Stored records:
* * * * * * *
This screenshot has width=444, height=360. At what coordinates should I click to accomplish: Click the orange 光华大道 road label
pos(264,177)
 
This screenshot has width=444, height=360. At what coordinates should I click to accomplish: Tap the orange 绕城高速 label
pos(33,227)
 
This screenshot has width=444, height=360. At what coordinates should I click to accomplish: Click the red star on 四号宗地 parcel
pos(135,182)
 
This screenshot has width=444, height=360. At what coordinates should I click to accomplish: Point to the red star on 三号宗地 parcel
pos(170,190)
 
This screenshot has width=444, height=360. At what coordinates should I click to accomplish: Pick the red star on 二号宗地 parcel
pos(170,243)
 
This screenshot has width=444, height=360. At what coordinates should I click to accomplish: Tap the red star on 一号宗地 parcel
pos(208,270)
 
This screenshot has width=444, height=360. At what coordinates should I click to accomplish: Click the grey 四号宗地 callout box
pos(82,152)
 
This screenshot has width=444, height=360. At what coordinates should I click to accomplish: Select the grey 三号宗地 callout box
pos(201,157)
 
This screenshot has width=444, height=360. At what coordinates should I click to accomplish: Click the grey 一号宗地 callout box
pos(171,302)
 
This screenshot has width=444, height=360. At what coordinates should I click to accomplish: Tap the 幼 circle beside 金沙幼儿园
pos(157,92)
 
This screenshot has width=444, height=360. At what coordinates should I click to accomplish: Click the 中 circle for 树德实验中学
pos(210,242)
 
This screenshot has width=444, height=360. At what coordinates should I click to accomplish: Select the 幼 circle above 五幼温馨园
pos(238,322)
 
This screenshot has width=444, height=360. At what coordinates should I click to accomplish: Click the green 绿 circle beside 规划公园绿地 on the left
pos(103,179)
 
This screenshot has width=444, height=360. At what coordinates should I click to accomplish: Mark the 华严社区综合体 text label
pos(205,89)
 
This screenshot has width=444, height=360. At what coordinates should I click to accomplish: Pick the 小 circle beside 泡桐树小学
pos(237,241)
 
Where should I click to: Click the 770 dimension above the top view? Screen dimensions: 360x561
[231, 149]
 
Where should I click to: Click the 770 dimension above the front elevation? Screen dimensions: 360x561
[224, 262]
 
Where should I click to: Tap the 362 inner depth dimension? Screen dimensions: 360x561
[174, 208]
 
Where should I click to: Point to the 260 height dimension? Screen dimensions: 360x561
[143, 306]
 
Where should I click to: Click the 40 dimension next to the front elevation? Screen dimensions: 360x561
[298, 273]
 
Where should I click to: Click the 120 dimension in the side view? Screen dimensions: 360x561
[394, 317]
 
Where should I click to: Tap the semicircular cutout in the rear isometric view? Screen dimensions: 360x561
* * * * * * *
What you have to do: Reproduce verbatim the part of the items above that opens with the line containing "orange 绕城高速 label" and closes with the line containing "pos(103,179)", both of those lines included.

Result of this exercise:
This screenshot has width=444, height=360. At what coordinates should I click to accomplish: Tap the orange 绕城高速 label
pos(33,227)
 
This screenshot has width=444, height=360. At what coordinates should I click to accomplish: Click the red star on 四号宗地 parcel
pos(135,182)
 
This screenshot has width=444, height=360. At what coordinates should I click to accomplish: Point to the red star on 三号宗地 parcel
pos(170,190)
 
This screenshot has width=444, height=360. At what coordinates should I click to accomplish: Pick the red star on 二号宗地 parcel
pos(170,243)
 
This screenshot has width=444, height=360. At what coordinates should I click to accomplish: Tap the red star on 一号宗地 parcel
pos(208,270)
 
This screenshot has width=444, height=360. At what coordinates should I click to accomplish: Click the grey 四号宗地 callout box
pos(82,152)
 
This screenshot has width=444, height=360. At what coordinates should I click to accomplish: Select the grey 三号宗地 callout box
pos(201,157)
 
This screenshot has width=444, height=360. At what coordinates should I click to accomplish: Click the grey 一号宗地 callout box
pos(171,302)
 
This screenshot has width=444, height=360. At what coordinates should I click to accomplish: Tap the 幼 circle beside 金沙幼儿园
pos(157,92)
 
This screenshot has width=444, height=360. At what coordinates should I click to accomplish: Click the 中 circle for 树德实验中学
pos(210,242)
 
This screenshot has width=444, height=360. At what coordinates should I click to accomplish: Select the 幼 circle above 五幼温馨园
pos(238,322)
 
This screenshot has width=444, height=360. At what coordinates should I click to accomplish: Click the green 绿 circle beside 规划公园绿地 on the left
pos(103,179)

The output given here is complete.